KIRKLAND, Wash., Feb. 6, 2018 /PRNewswire/ — INRIX, Inc., the world leader in transportation analytics and connected car services, today published its annual Global Traffic Scorecard. INRIX analyzed 1,360 cities – up by nearly 300 cities from the 2016 Scorecard – across 38 countries. Based on the findings, the U.S. ranked as the most congested developed country in the world, with drivers spending an average of 41 hours a year in traffic during peak hours, which cost drivers nearly $305 billion in 2017, an average of $1,445 per driver1.
The U.S. had three of the top five most congested cities globally, with Los Angeles (first), New York (tied for second with Moscow) and San Francisco (fifth) costing an economic drain upwards of $2.5 billion caused by traffic. Angelenos spent an average of 102 hours last year in traffic jams during peak congestion hours, costing drivers $2,828 each and the city $19.2 billion from direct and indirect costs. Direct costs relate to the value of fuel and time wasted, and indirect costs refer to freight and business fees from company vehicles idling in traffic, which are passed on to households through higher prices.
Despite the high costs of congestion in Los Angeles and other cities, American drivers, in general, had it easier than their German counterparts. At $1,770, congestion cost the average German driver 57 percent more than an American, after adjusting for exchange rates and the cost of living. Detroit had the lowest cost of congestion among the top 25 U.S. cities, at $1,256 per driver, and ranked among the bottom in all three categories of costs: commuting, business and leisure/other.

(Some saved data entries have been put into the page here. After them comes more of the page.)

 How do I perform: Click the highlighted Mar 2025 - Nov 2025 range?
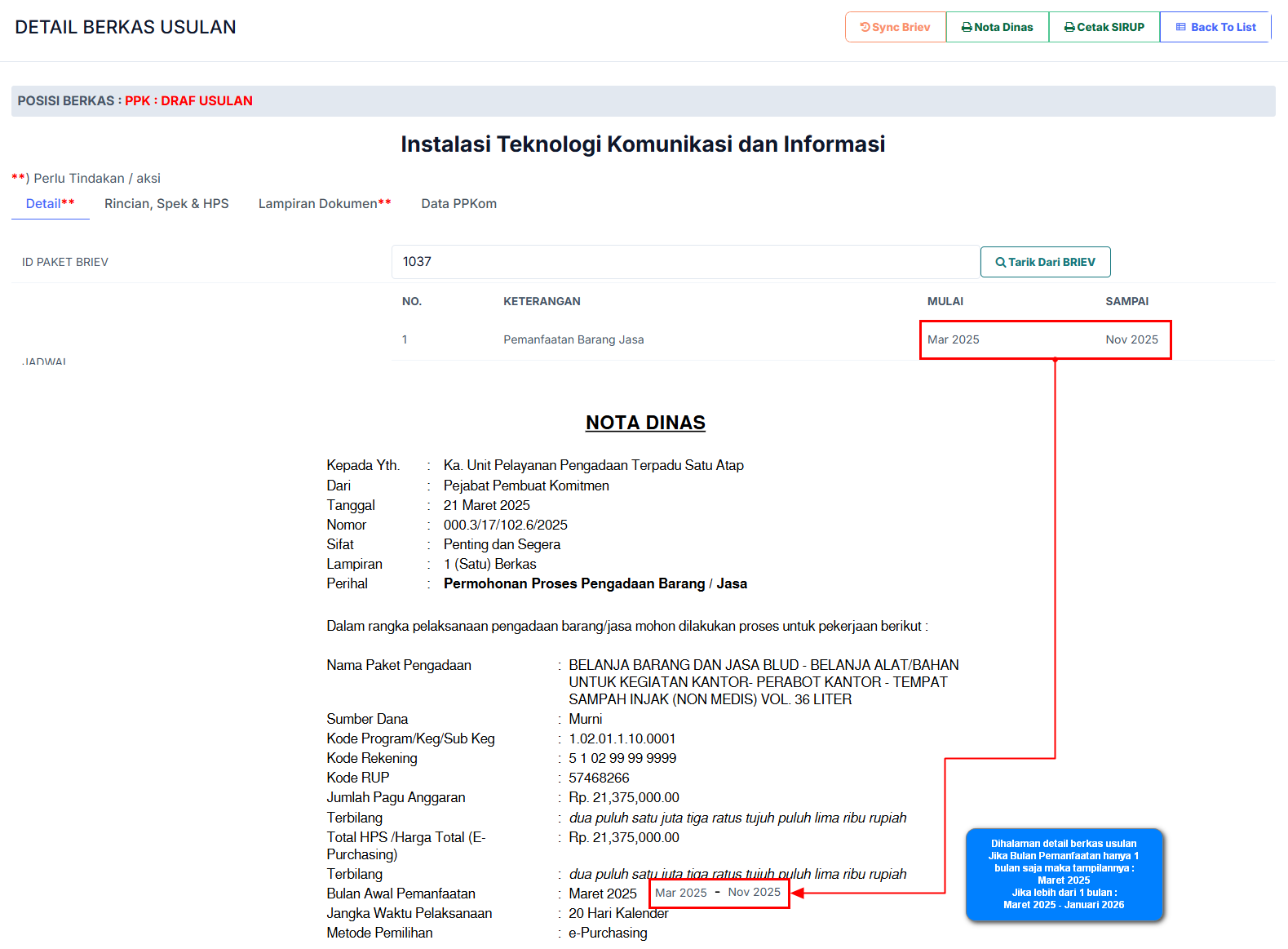pyautogui.click(x=719, y=893)
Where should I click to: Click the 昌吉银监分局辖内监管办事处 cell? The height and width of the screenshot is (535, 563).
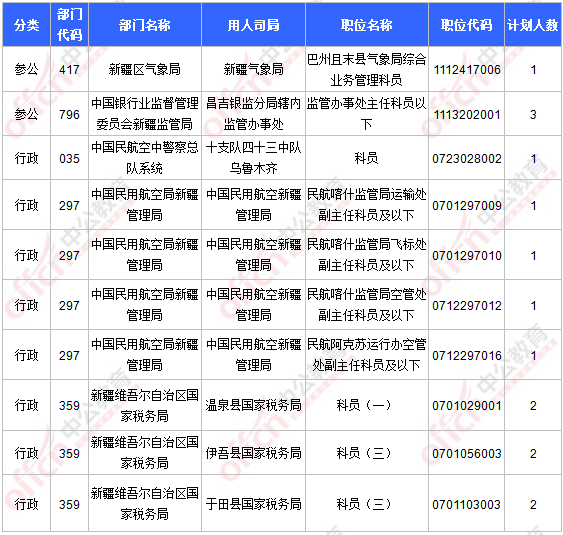click(253, 114)
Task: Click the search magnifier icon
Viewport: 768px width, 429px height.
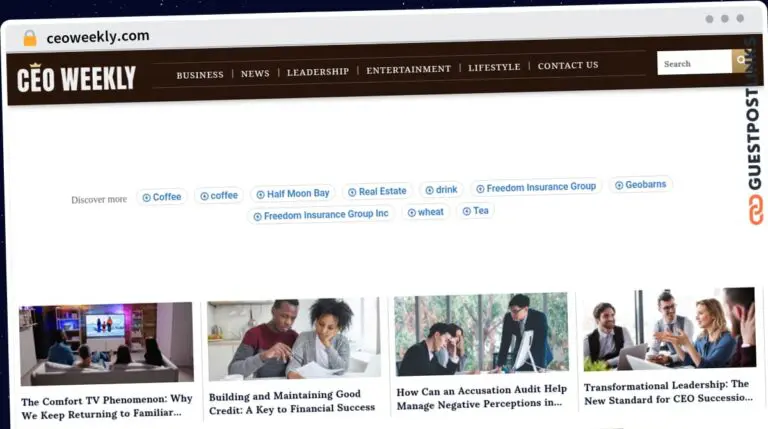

“Congestion costs the U.S. hundreds of billions of dollars, and threatens future economic growth and lowers our quality of life,” said Dr. Graham Cookson, Chief Economist at INRIX. “If we’re to avoid traffic congestion becoming a further drain on our economy, we must invest in intelligent transportation systems to tackle our mobility challenges.”
Interestingly, both New York and San Francisco, the second- and third-ranked cities in North America (91 and 79 hours spent in congestion respectively), have a similar average congestion rate as Los Angeles (13 percent), but show different commute patterns. San Francisco, for example, had the highest congestion rate (tied with Boston) on arterial and city streets during the peak commute hours, while New York holds the top spot during the daytime.